Yes, we really drove there. And loved it. |
I went back to my room, meandered around Texas for another two days, drove back to Chicago in another three, and spent a week returning to life and processing what had happened. Because I am All. About. Processing. And not so much about getting things done right away. Let's assume it's all for good reasons and not basic procrastination.
Being on the launch team has been a gift. In five months' time, a group of 500 of us have somehow made a community online that defied Christian stereotypes. We are a people of random ages, backgrounds, political theories, theologies, and colors. We disagree. But we don't fight. We don't call names. We don't compare. We do pray for one another, encourage one another, and mourn with one another. We even give one another our time, money, and coffee mugs. That's community, people. And until the party, most of us had never met.

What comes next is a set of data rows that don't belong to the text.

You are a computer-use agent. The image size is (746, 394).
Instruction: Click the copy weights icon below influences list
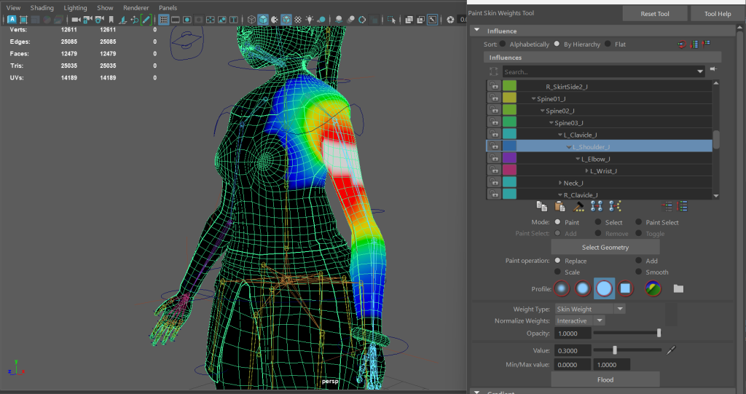(541, 207)
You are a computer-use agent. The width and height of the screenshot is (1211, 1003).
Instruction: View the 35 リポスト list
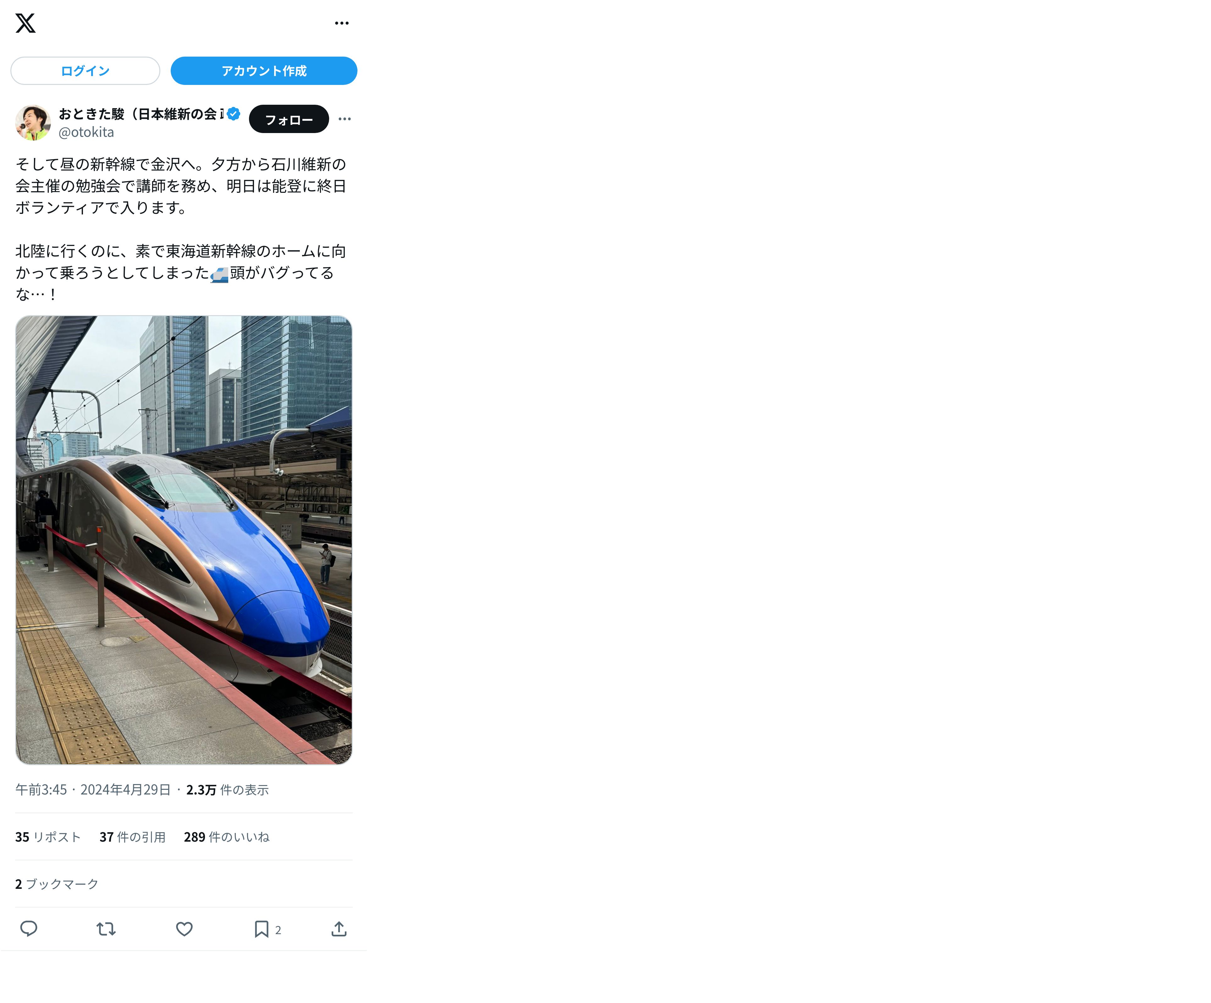pyautogui.click(x=48, y=837)
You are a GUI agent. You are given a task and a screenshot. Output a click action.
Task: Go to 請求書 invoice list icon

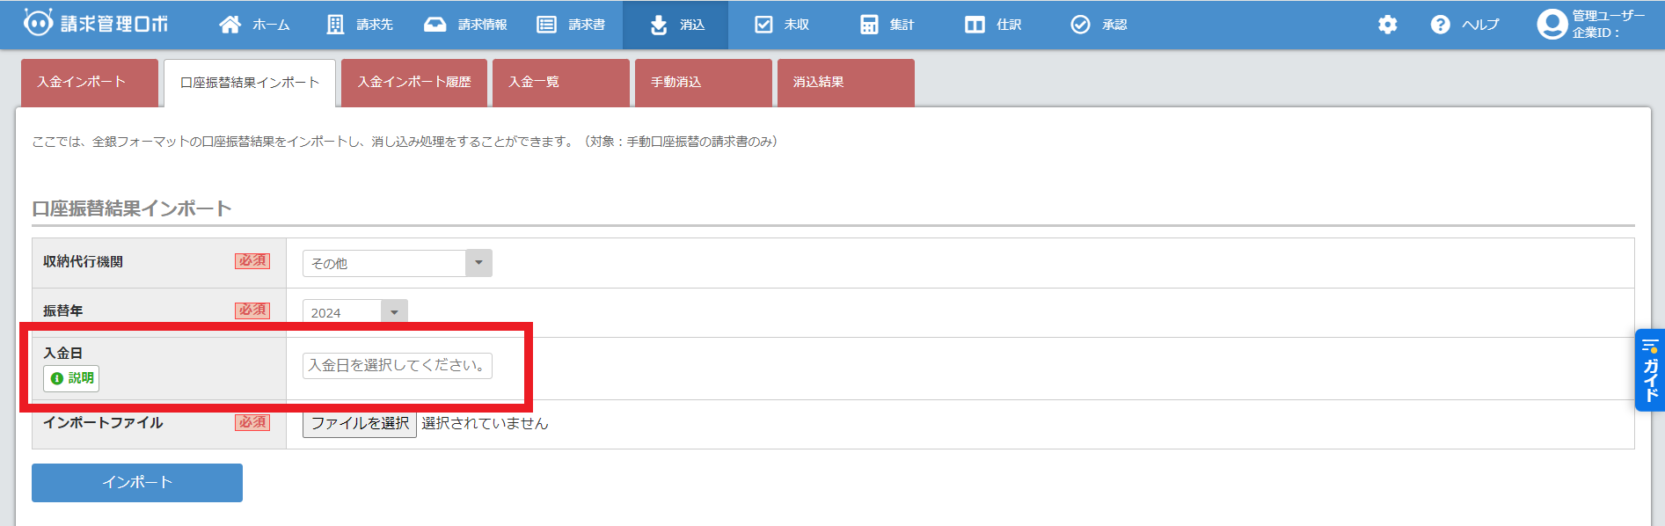(547, 25)
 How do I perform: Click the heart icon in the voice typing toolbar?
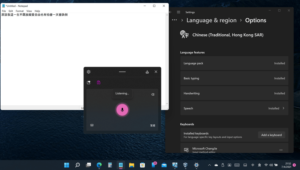point(88,82)
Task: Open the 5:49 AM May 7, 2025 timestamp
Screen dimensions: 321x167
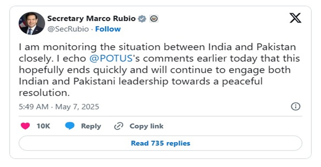Action: pos(59,107)
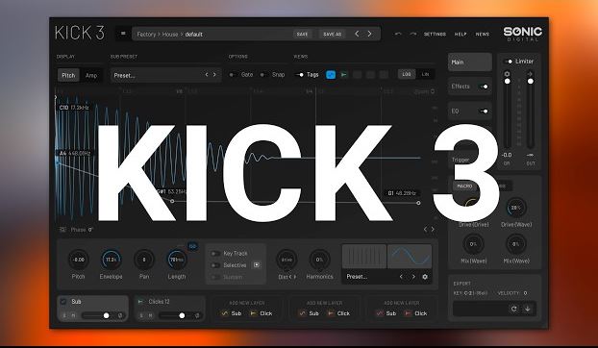
Task: Switch display to Amp tab
Action: coord(91,75)
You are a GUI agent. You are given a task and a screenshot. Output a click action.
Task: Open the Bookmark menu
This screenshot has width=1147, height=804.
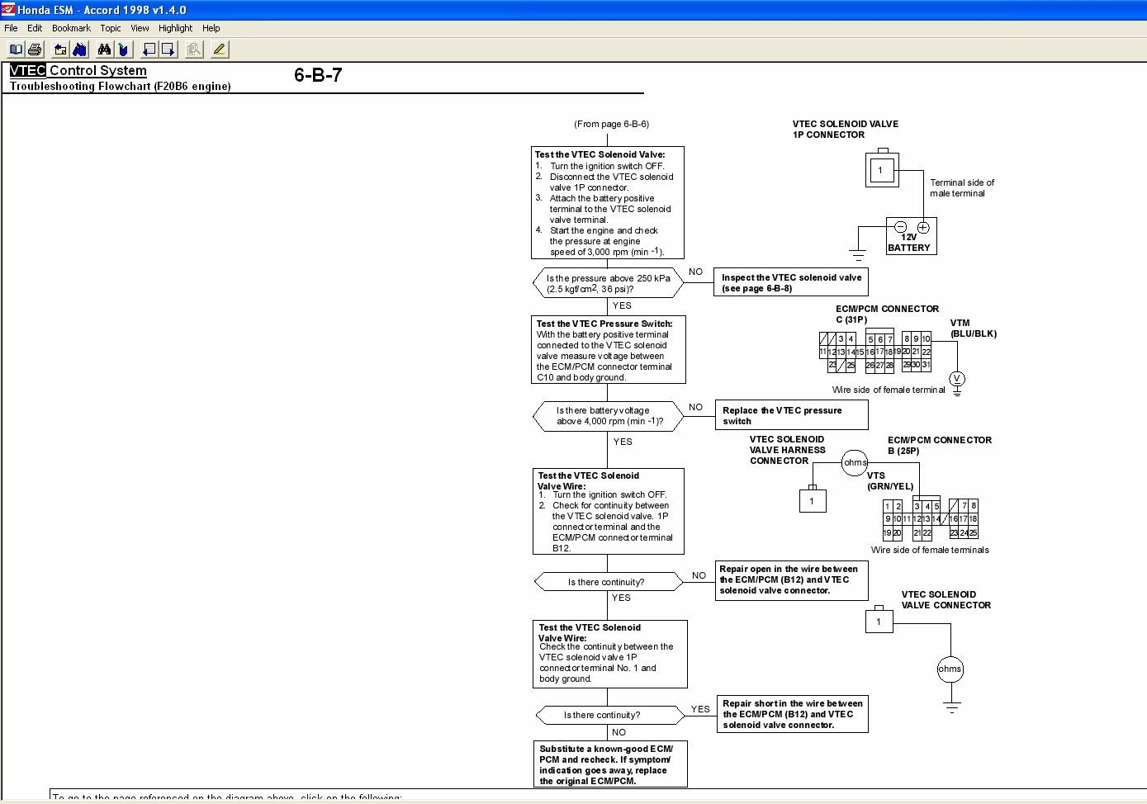(x=71, y=28)
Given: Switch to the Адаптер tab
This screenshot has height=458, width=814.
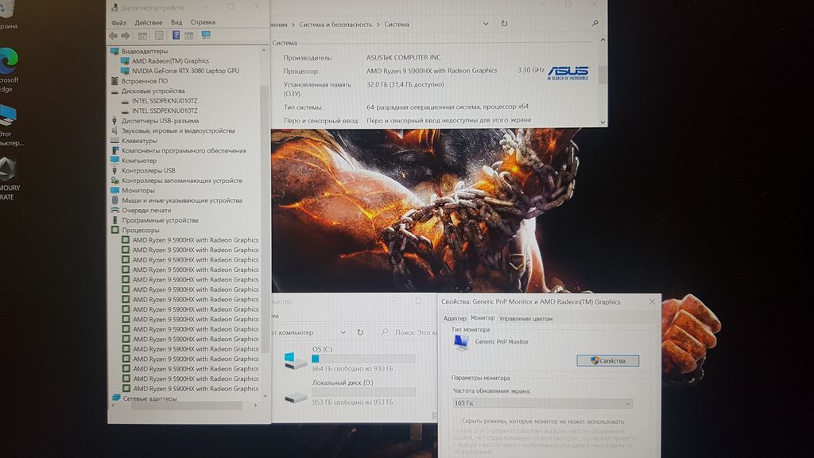Looking at the screenshot, I should click(x=455, y=318).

Now, here's the thing. I'm an introvert. I don't do parties. I don't do people I've never met. In large quantities. E-V-E-R.
So this was hard. I loved it, but it was hard. (Most lovely things are.) Sometimes I socialized and hugged and told stories and listened. Sometimes, I sat and just watched the buzz around me. I'm not the person to sit on Jen's porch and take selfies. I'm not the one who will approach her to talk about life, even though I feel (like so many others) that we could be bffs. I'm not the girl who will sit in the middle of a table of strangers and draw them in.
The day after the party, many of us went to the Hatmakers' church. (I know, she would hate having it called her church. It's Jesus' church. But it's easier for identification purposes.) She made a comment during the sermon about it looking like a sorority house in the congregation. And it kind of did.
Which is exactly the place on earth I would feel the least comfortable.
I am so not a sorority kind of girl.
In the book we launched, Jen talks about community. She tells tales of how we have the tools and the ability to reach out where we are, with who we are and what we have, to create the community the world craves. And I realized something about that while I was taking my dear sweet time processing what the party had meant.
I love those women, and I will continue to love them and support them and do life with them. Even those I never see again. I am so grateful for their presence and for the party and for the woman who brought us there.
But community needs to happen where I am. It needs to happen on my back porch, in my church, in my coffee shop or library or park, where I live. The point of the book was to push us out into creating that, not to make us comfortable with a safe group of people we don't have to see on a daily basis. That is a wonderful thing too—but it's not the main thing. It can springboard us into the main thing by encouraging us along, but it isn't the thing itself.
Wouldn't you know, looking again at her book today, that's exactly what she says,
“Online life is no substitute for practiced, physical presence, and it will never replace someone looking you in the eye, padding around your kitchen in bare feet, making you take a blind taste test on various olives, walking in your front door without knocking.”
My community needs to be where I am. And that's even harder and scarier than a strange farmhouse in Texas.
Because its up to me. Up to my insecurities, imperfections, and fears. But that's the point.
"When your worn-out kitchen table hosts good people and good conversation, when it provides a safe place to break bread and share wine, your house becomes a sanctuary, holy as a cathedral. If you have a porch, then you have an altar to gather around. If you can make a pot of chili and use a cell phone, then you can create community. If you want to wait until your house is perfect and you aren’t nervous, then just forget it. This is an imperfect apparatus, thank goodness. It requires people with true faces, courageously being seen.” (Jen Hatmaker, For the Love)
I can make chili. (I don't like to eat it, but I can make it. It's one of the few things I like to make.) I have a porch falling-apart-deck. I can be seen.
At our house, we have a formula to test how well people know us. Appliance repairpersons, Jehovah's Witnesses, and salespeople will knock on the front door. Friends will knock on the back door. Real friends will walk in it.